- TASK OBJECTIVE
Transcribe all of the data, leaving nothing out and changing nothing.

- PROVIDED INFORMATION

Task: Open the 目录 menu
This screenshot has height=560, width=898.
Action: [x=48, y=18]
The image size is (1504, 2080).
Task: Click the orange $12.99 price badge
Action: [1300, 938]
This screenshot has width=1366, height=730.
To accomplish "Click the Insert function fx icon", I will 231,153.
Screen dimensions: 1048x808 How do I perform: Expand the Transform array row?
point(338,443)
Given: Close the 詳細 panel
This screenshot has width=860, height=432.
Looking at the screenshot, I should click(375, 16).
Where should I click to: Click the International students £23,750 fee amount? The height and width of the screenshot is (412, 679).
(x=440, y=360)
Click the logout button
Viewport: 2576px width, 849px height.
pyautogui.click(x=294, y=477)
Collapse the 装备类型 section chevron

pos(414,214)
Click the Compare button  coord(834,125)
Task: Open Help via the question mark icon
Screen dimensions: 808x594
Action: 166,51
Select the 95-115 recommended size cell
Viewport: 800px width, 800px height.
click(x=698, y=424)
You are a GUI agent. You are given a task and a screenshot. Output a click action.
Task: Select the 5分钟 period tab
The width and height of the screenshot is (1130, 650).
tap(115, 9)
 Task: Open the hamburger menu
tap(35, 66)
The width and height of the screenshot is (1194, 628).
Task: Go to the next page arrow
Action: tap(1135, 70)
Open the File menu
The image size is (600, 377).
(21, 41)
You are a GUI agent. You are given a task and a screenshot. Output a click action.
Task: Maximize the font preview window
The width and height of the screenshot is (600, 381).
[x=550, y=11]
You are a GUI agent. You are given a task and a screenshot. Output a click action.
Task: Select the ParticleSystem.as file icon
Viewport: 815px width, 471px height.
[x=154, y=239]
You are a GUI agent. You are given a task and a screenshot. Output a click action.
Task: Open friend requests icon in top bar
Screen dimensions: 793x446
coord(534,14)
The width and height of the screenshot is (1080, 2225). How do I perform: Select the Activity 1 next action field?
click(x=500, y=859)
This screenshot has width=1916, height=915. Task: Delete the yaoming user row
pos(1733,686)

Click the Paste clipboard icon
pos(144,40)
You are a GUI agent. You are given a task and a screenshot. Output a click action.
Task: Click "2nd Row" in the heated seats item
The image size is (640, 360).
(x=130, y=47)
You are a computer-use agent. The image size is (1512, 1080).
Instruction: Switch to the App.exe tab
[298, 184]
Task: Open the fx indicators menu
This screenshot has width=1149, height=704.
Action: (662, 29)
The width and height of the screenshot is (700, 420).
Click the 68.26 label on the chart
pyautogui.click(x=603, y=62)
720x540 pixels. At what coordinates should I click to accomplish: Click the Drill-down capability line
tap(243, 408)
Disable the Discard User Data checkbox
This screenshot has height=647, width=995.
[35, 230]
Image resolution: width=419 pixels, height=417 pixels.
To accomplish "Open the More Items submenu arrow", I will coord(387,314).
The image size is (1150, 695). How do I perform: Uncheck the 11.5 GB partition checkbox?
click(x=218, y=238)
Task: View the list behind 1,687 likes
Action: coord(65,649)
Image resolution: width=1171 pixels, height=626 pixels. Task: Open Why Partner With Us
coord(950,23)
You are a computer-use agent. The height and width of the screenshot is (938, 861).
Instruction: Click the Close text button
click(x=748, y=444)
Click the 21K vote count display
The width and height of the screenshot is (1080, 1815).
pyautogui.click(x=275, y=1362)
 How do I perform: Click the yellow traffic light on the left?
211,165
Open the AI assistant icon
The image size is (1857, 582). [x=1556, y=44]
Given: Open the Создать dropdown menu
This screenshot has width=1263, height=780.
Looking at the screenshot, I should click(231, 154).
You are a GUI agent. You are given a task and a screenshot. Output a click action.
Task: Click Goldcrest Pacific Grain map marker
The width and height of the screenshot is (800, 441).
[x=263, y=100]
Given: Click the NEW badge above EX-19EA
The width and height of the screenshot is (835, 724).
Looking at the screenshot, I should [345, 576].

- RESPONSE TO THE EXERCISE
Task: Open the 目录 menu
This screenshot has height=560, width=898.
Action: [x=48, y=18]
The image size is (1504, 2080).
Task: Click the orange $12.99 price badge
Action: [1300, 938]
This screenshot has width=1366, height=730.
To accomplish "Click the Insert function fx icon", I will 231,153.
Screen dimensions: 1048x808 How do I perform: Expand the Transform array row?
point(338,443)
Given: Close the 詳細 panel
This screenshot has width=860, height=432.
Looking at the screenshot, I should click(375, 16).
Where should I click to: Click the International students £23,750 fee amount? The height and width of the screenshot is (412, 679).
(x=440, y=360)
Click the logout button
Viewport: 2576px width, 849px height.
pyautogui.click(x=294, y=477)
Collapse the 装备类型 section chevron

pos(414,214)
Click the Compare button  coord(834,125)
Task: Open Help via the question mark icon
Screen dimensions: 808x594
Action: 166,51
Select the 95-115 recommended size cell
Viewport: 800px width, 800px height.
click(x=698, y=424)
You are a GUI agent. You are given a task and a screenshot. Output a click action.
Task: Select the 5分钟 period tab
The width and height of the screenshot is (1130, 650).
tap(115, 9)
 Task: Open the hamburger menu
tap(35, 66)
The width and height of the screenshot is (1194, 628).
Task: Go to the next page arrow
Action: tap(1135, 70)
Open the File menu
The image size is (600, 377).
(21, 41)
You are a GUI agent. You are given a task and a screenshot. Output a click action.
Task: Maximize the font preview window
The width and height of the screenshot is (600, 381).
[x=550, y=11]
You are a GUI agent. You are given a task and a screenshot. Output a click action.
Task: Select the ParticleSystem.as file icon
Viewport: 815px width, 471px height.
[x=154, y=239]
You are a GUI agent. You are given a task and a screenshot. Output a click action.
Task: Open friend requests icon in top bar
Screen dimensions: 793x446
coord(534,14)
The width and height of the screenshot is (1080, 2225). How do I perform: Select the Activity 1 next action field?
click(x=500, y=859)
This screenshot has width=1916, height=915. Task: Delete the yaoming user row
pos(1733,686)

Click the Paste clipboard icon
pos(144,40)
You are a GUI agent. You are given a task and a screenshot. Output a click action.
Task: Click "2nd Row" in the heated seats item
The image size is (640, 360).
(x=130, y=47)
You are a computer-use agent. The image size is (1512, 1080).
Instruction: Switch to the App.exe tab
[298, 184]
Task: Open the fx indicators menu
This screenshot has width=1149, height=704.
Action: (662, 29)
The width and height of the screenshot is (700, 420).
Click the 68.26 label on the chart
pyautogui.click(x=603, y=62)
720x540 pixels. At what coordinates should I click to accomplish: Click the Drill-down capability line
tap(243, 408)
Disable the Discard User Data checkbox
This screenshot has height=647, width=995.
[35, 230]
Image resolution: width=419 pixels, height=417 pixels.
To accomplish "Open the More Items submenu arrow", I will coord(387,314).
The image size is (1150, 695). How do I perform: Uncheck the 11.5 GB partition checkbox?
click(x=218, y=238)
Task: View the list behind 1,687 likes
Action: coord(65,649)
Image resolution: width=1171 pixels, height=626 pixels. Task: Open Why Partner With Us
coord(950,23)
You are a computer-use agent. The height and width of the screenshot is (938, 861).
Instruction: Click the Close text button
click(x=748, y=444)
Click the 21K vote count display
The width and height of the screenshot is (1080, 1815).
pyautogui.click(x=275, y=1362)
 How do I perform: Click the yellow traffic light on the left?
211,165
Open the AI assistant icon
The image size is (1857, 582). [x=1556, y=44]
Given: Open the Создать dropdown menu
This screenshot has width=1263, height=780.
Looking at the screenshot, I should click(231, 154).
You are a GUI agent. You are given a task and a screenshot. Output a click action.
Task: Click Goldcrest Pacific Grain map marker
The width and height of the screenshot is (800, 441).
[x=263, y=100]
Given: Click the NEW badge above EX-19EA
The width and height of the screenshot is (835, 724).
Looking at the screenshot, I should [345, 576].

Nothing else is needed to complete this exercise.